I dunno how it happened. I thought I could take him but he was stronger than he looked. He caught me off balance some way. And the hill my town's built on is high, and it fell off real steep from that road. Lot of rocks where I come from. He caught me off balance and I just went. I remember the one moment of falling, nothing but air around me, nothing to grab onto, I might as well not be able to move. Like now. Not a thing in the world I could do.
 
It's like I've been falling ever since.
 
I hit the rock with my back, hard. I heard the crack, and my arms and legs jerked around me like a spider's legs in a fire—and then gone. I couldn't feel my legs. I couldn't feel anything, from the waist down.
 
Ever again.
 
And Joseph, that son of a bitch, Joseph with the wine on his breath and his lip bleeding where I hit him, he just stands there at the edge of the street looking down at me. Just stands there, and then walks away.

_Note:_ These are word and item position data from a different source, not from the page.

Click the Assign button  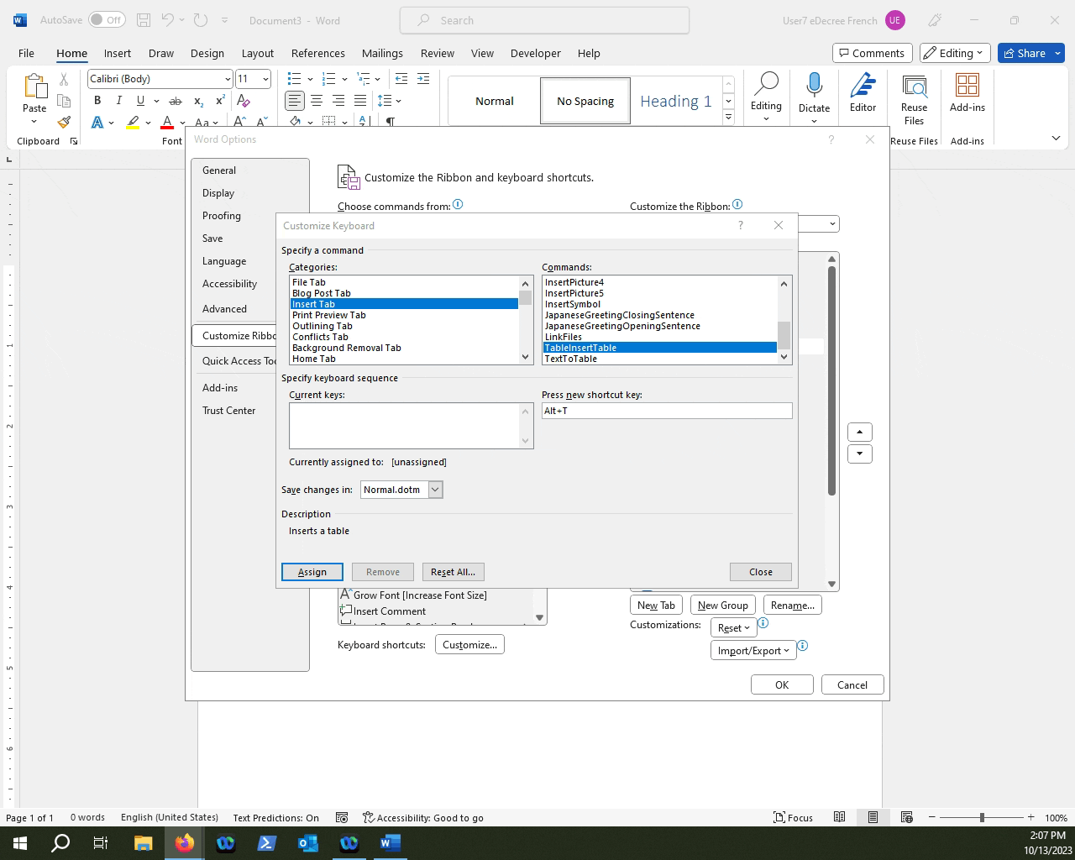pos(312,571)
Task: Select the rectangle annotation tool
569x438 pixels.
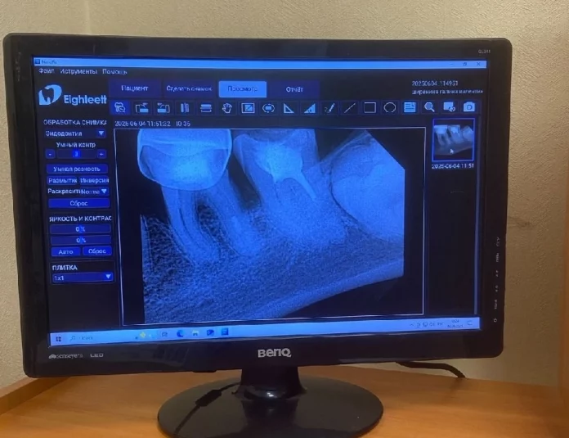Action: click(x=370, y=107)
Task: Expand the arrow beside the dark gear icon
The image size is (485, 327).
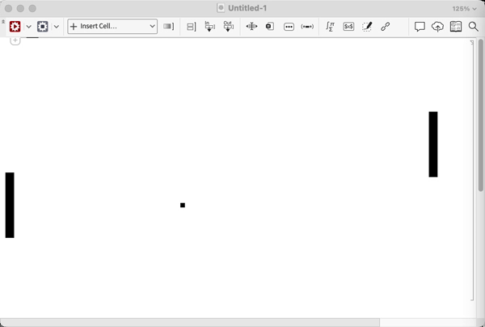Action: click(x=57, y=27)
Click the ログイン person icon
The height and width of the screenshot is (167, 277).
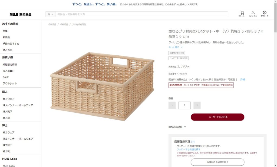(253, 13)
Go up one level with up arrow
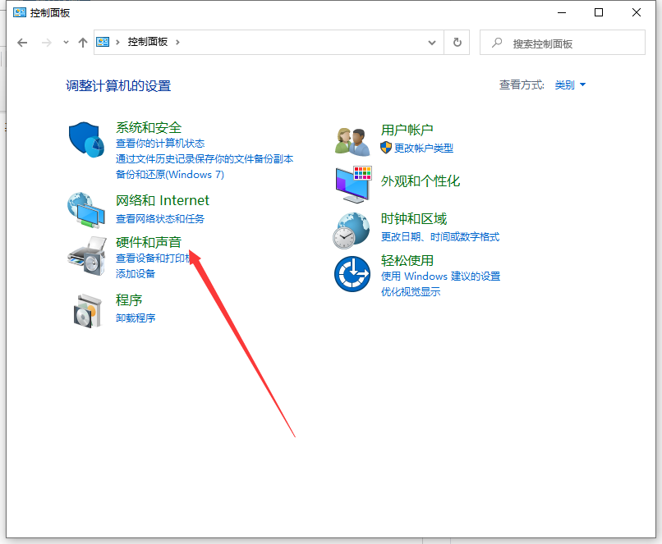The height and width of the screenshot is (544, 662). click(x=82, y=43)
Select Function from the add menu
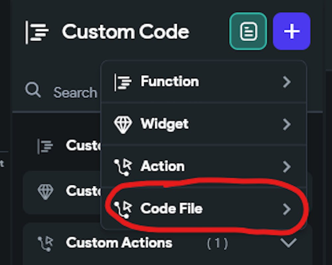The height and width of the screenshot is (265, 332). tap(170, 82)
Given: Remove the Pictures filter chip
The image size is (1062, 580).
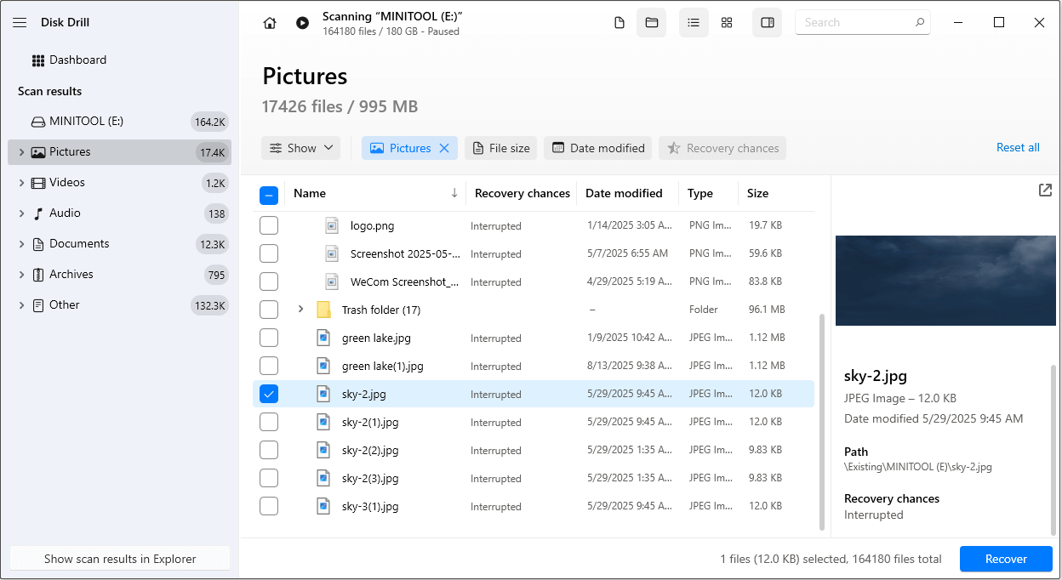Looking at the screenshot, I should (444, 148).

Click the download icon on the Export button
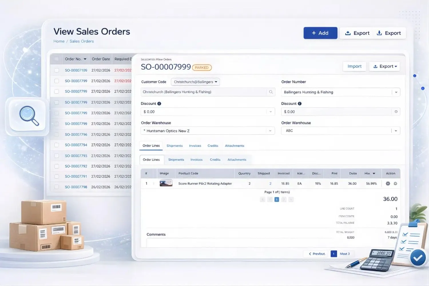[x=379, y=33]
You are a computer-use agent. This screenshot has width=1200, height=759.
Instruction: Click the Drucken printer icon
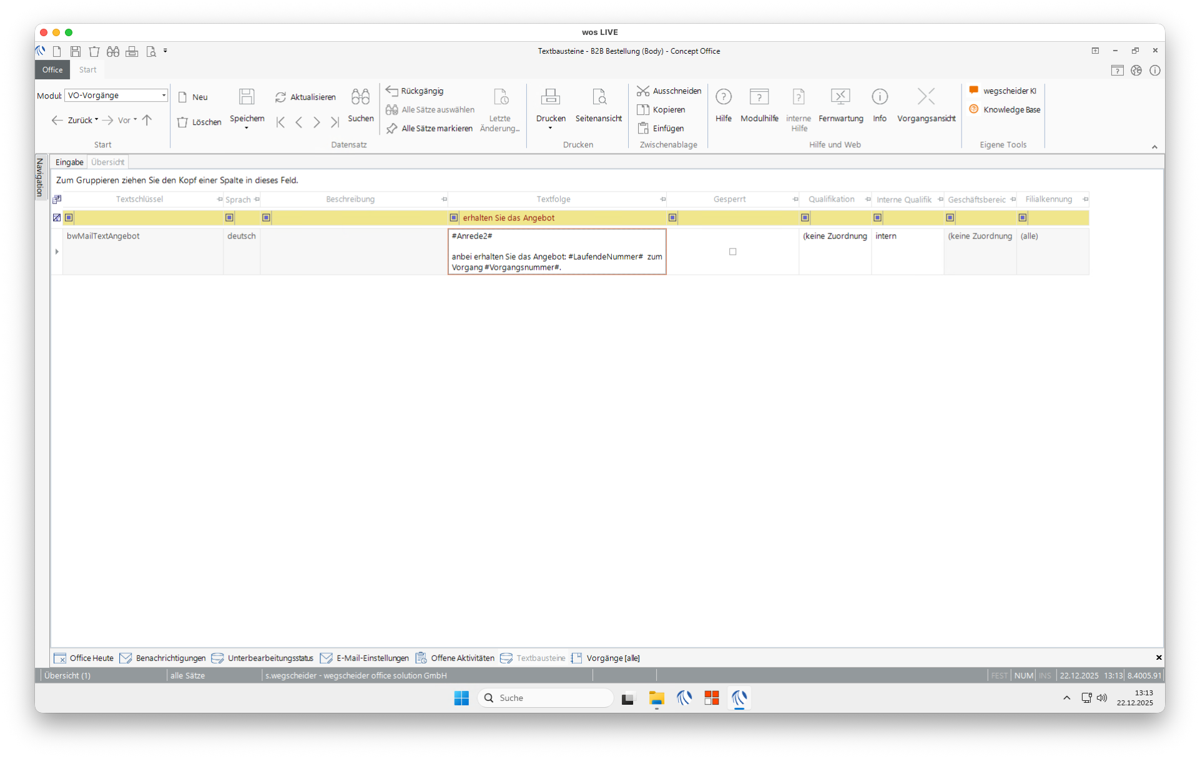tap(550, 97)
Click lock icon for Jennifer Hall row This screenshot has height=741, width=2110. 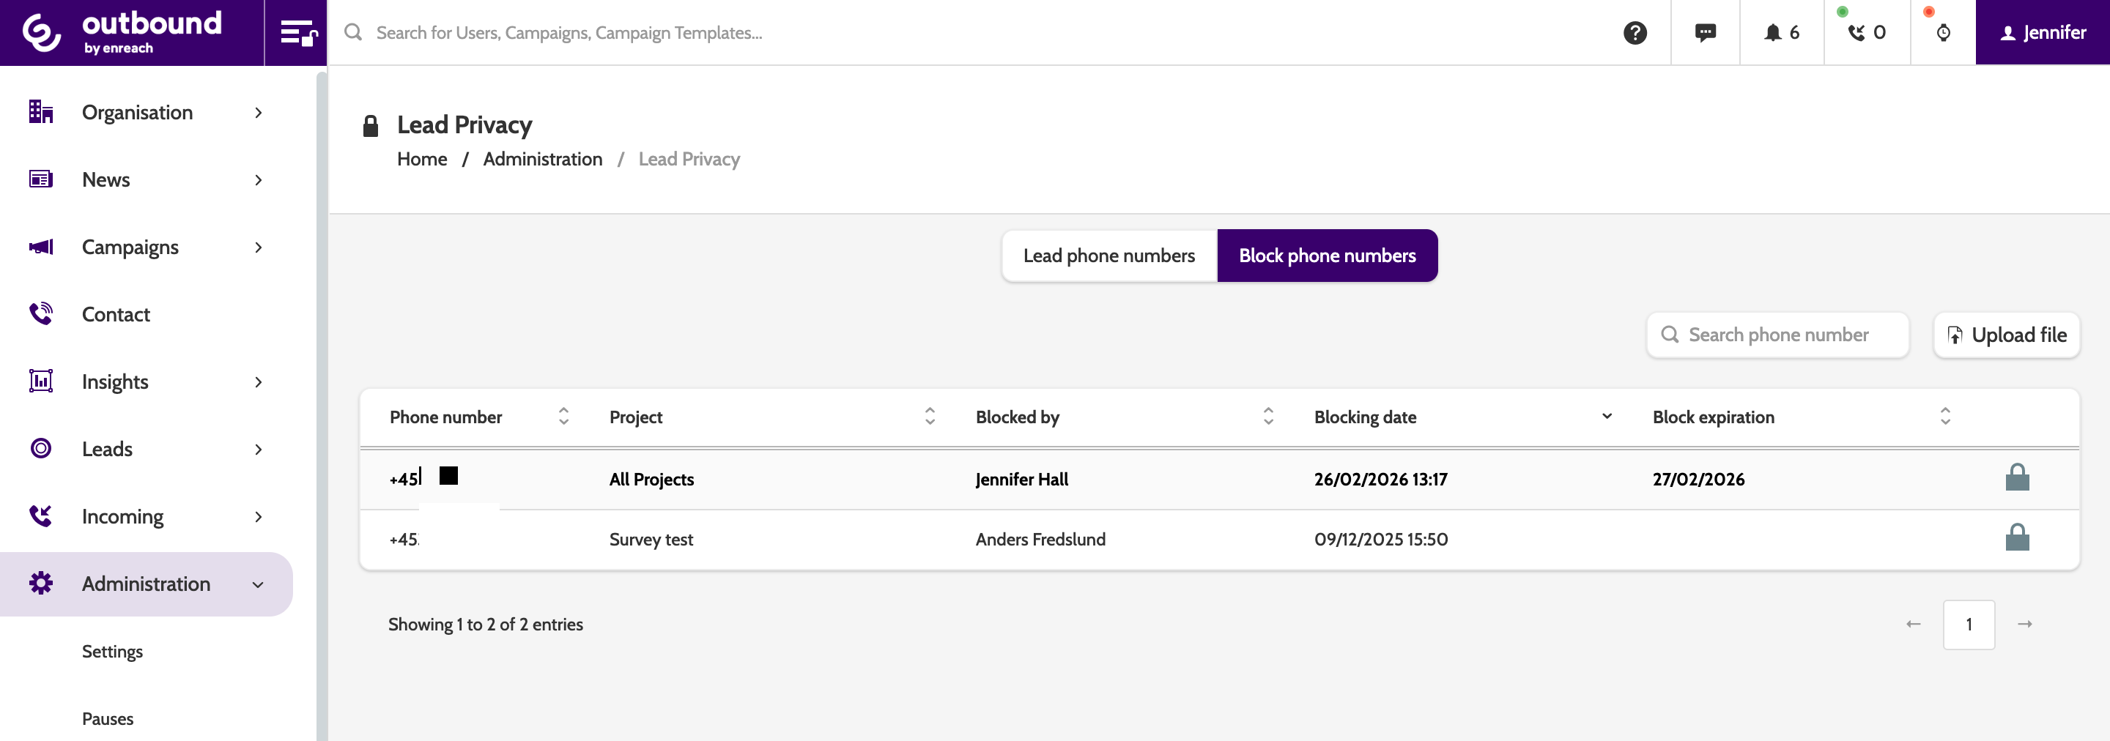pos(2017,478)
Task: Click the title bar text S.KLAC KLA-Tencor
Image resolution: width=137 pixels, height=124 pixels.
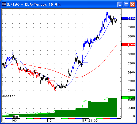Action: [34, 5]
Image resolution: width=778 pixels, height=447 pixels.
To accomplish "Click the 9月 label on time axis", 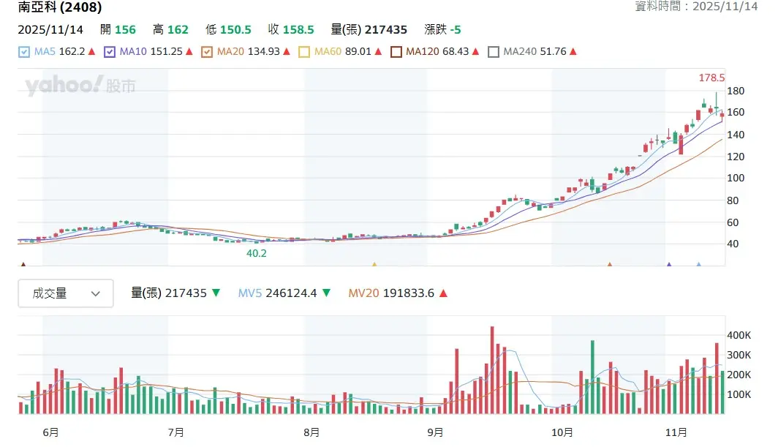I will 435,432.
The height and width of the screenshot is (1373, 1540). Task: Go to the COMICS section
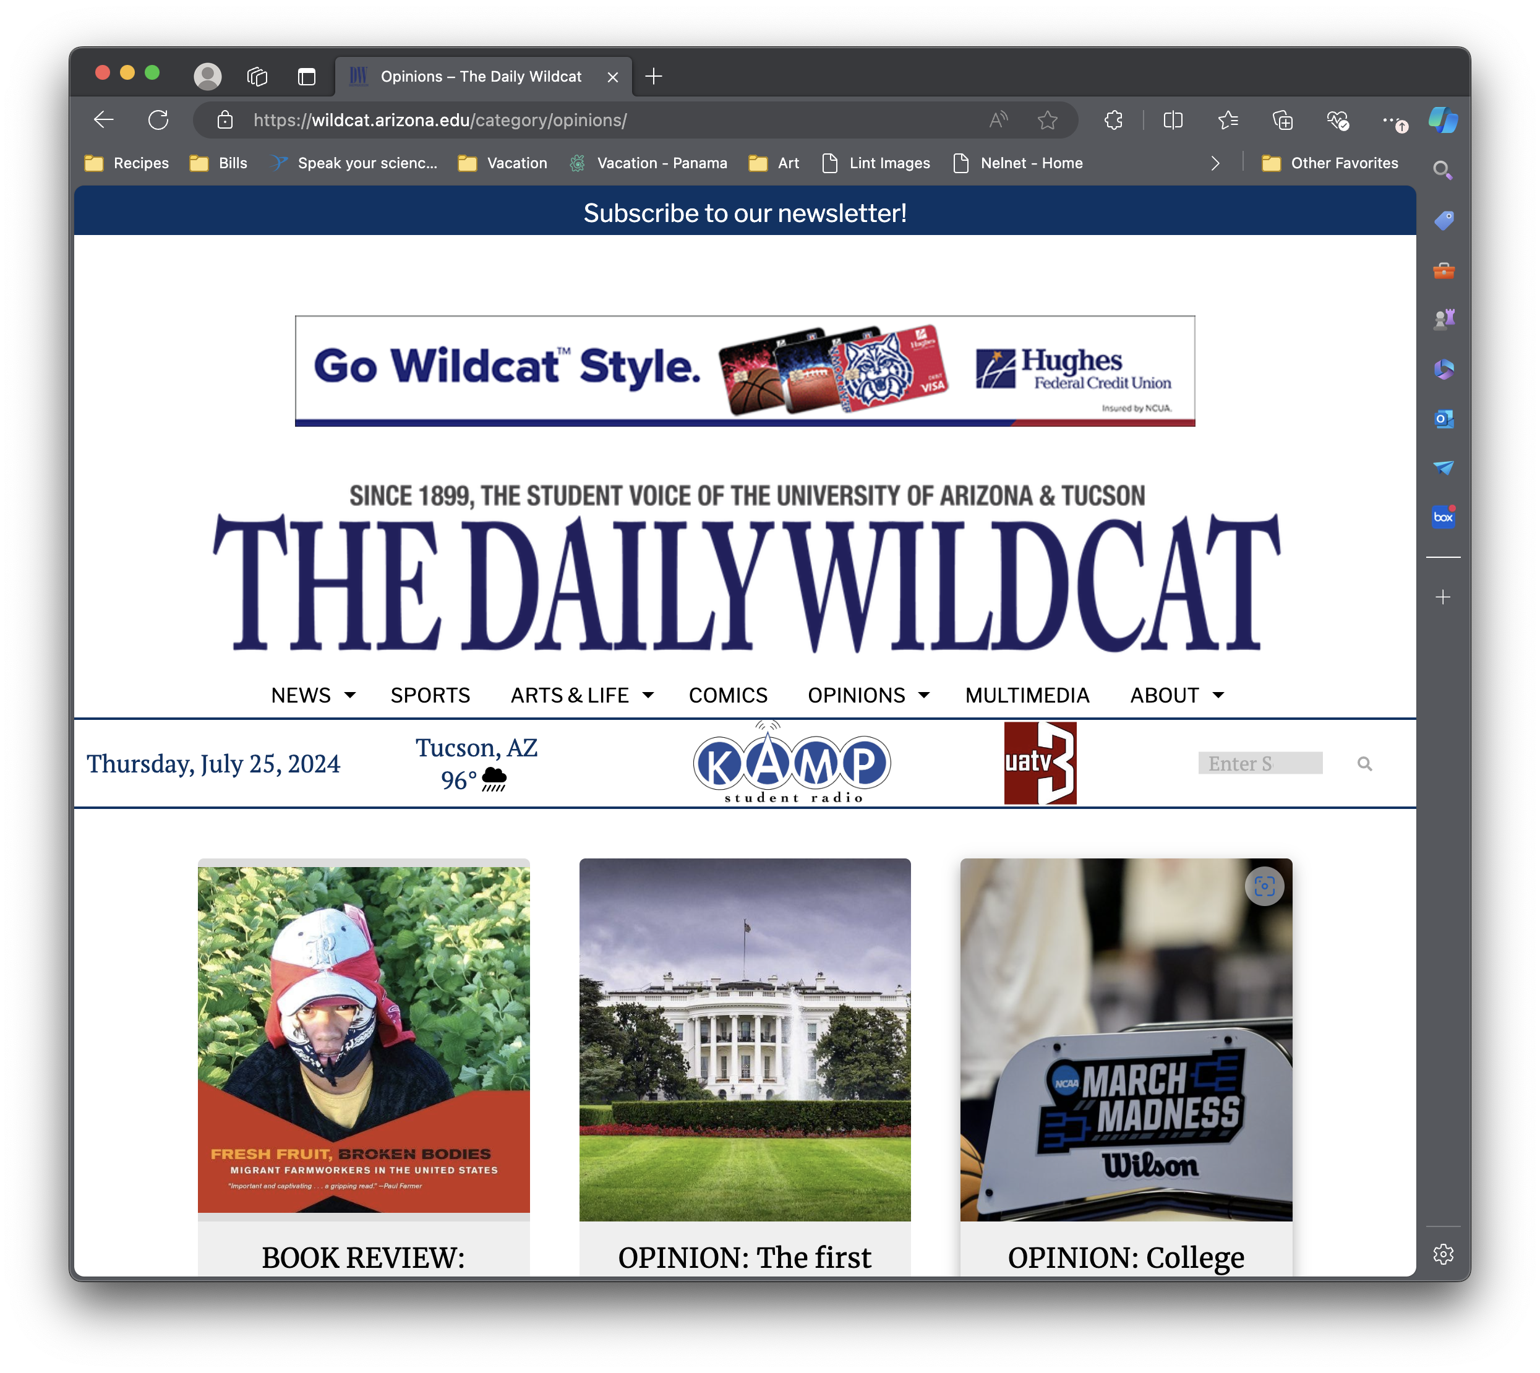click(727, 695)
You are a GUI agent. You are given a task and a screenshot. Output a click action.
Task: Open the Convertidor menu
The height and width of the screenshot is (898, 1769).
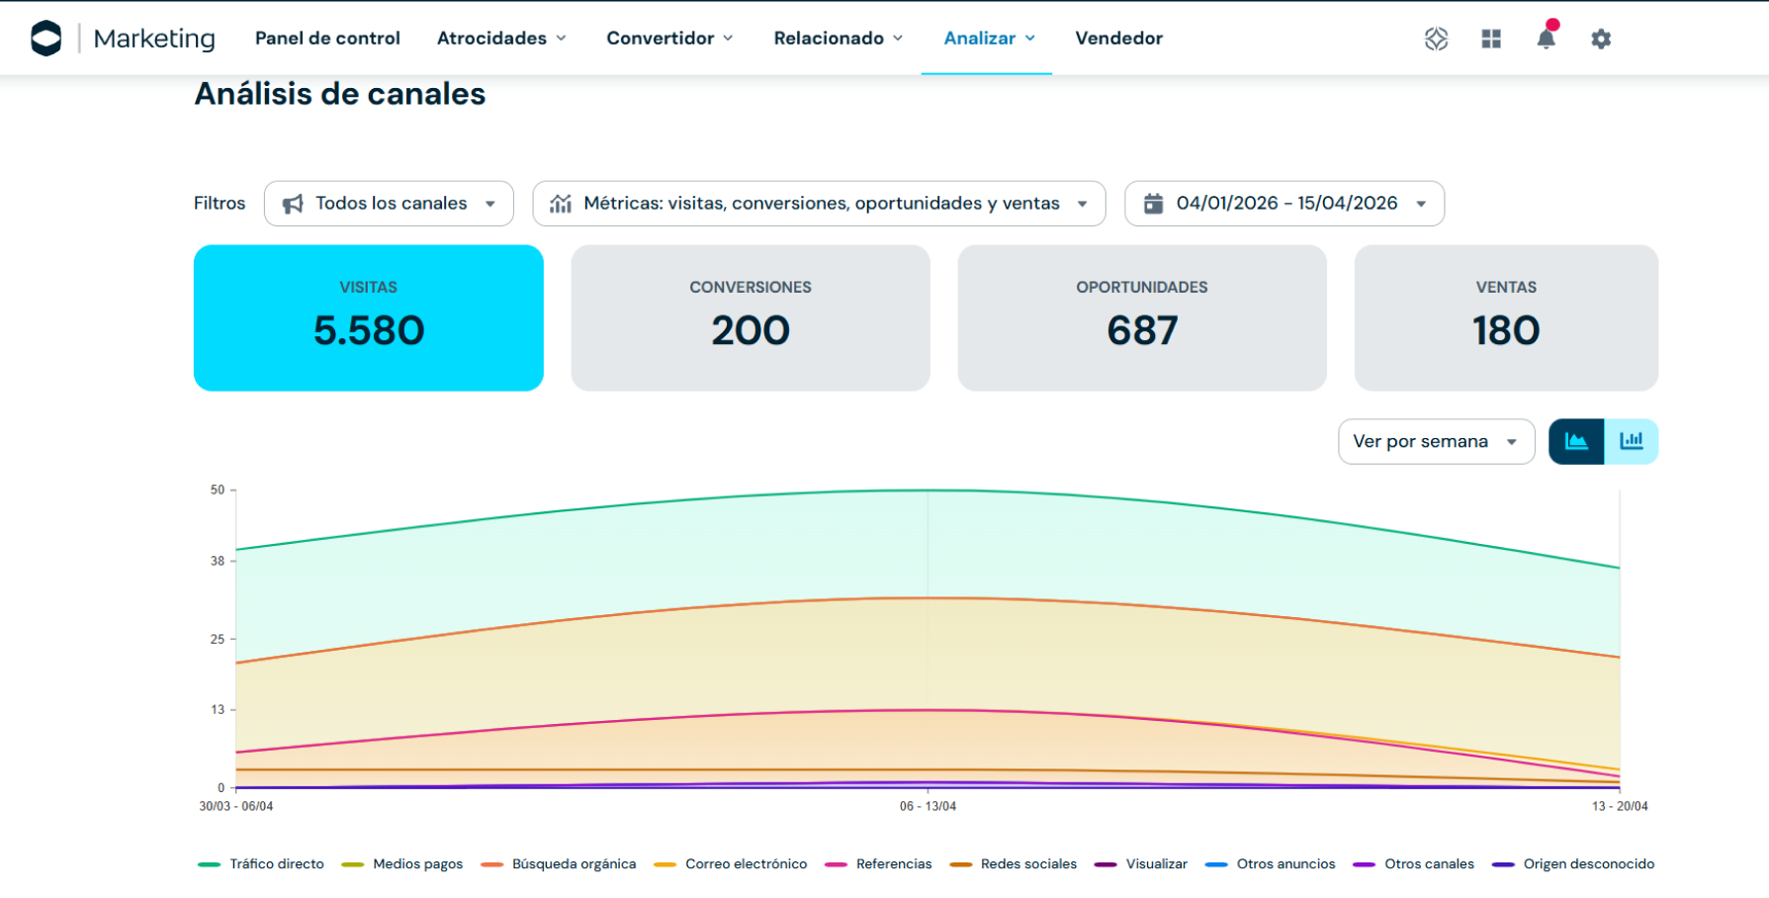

I took it to the judge. But what'd you expect? I swung first. I attacked him. Self-defense and all that. Even my parents didn't listen.
 
And I swore that minute that when I was well I would come back and kill Joseph Bar-Salome.
 
When I was well. I actually thought that. When I was well.
 
I spent the first month imagining what I would do to him. What I could've done to him if he hadn't caught me like that, if I'd been paying attention. I saw myself kicking his belly in, throwing him down on the rock. And then making plans for when I'd go back—how I'd catch him alone, out in the fields maybe, how I'd bring a knife with me. Between the ribs. In the neck. Or maybe a rock. Bash his head in with a rock, over and over again.
 
That was the first month. Then the water stirred, and I understood what life had in store for me. And I lay there with all my bruises from all those feet, and tried and tried to imagine how I would kill him, and tried and tried to believe there would be a time I could stand there in front of him with a knife, stand on my own two feet. No one here stands on their own two feet. They have the feet of their friends and their families to stand on. And I have no-one.
 
It's been so, so long. After a while I didn't even want to kill him anymore. I just wanted to stand there in front of him, stand there and look him in the eye and let him see I was not destroyed. I just wanted not to be destroyed. But how long can you want—what is want in the face of year after year? I wanted to kill him, I wanted to spit in his face. I wanted to stand before him. Then I just wanted to stand. To feel God's earth beneath my feet. I wanted something, anything, to change. And then I wanted to die. I spent two years praying to God to die.
 
But how long can you lie there and pray for what you can't have? How long can you can you lie there and want it, want it so bad, when you know the score? God will not give me healing. God will not give me death. God will give me the cracks in the roof-beams above me, the flash of the pool I cannot reach, the hard angry face of my cousin's wife. God will give me the feet trampling and the far-off shouts of joy. God will send no-one to carry me. That is what thirty-eight years have taught me.

Sometimes I lay my hand on my heart, and feel it still beating. And I am surprised.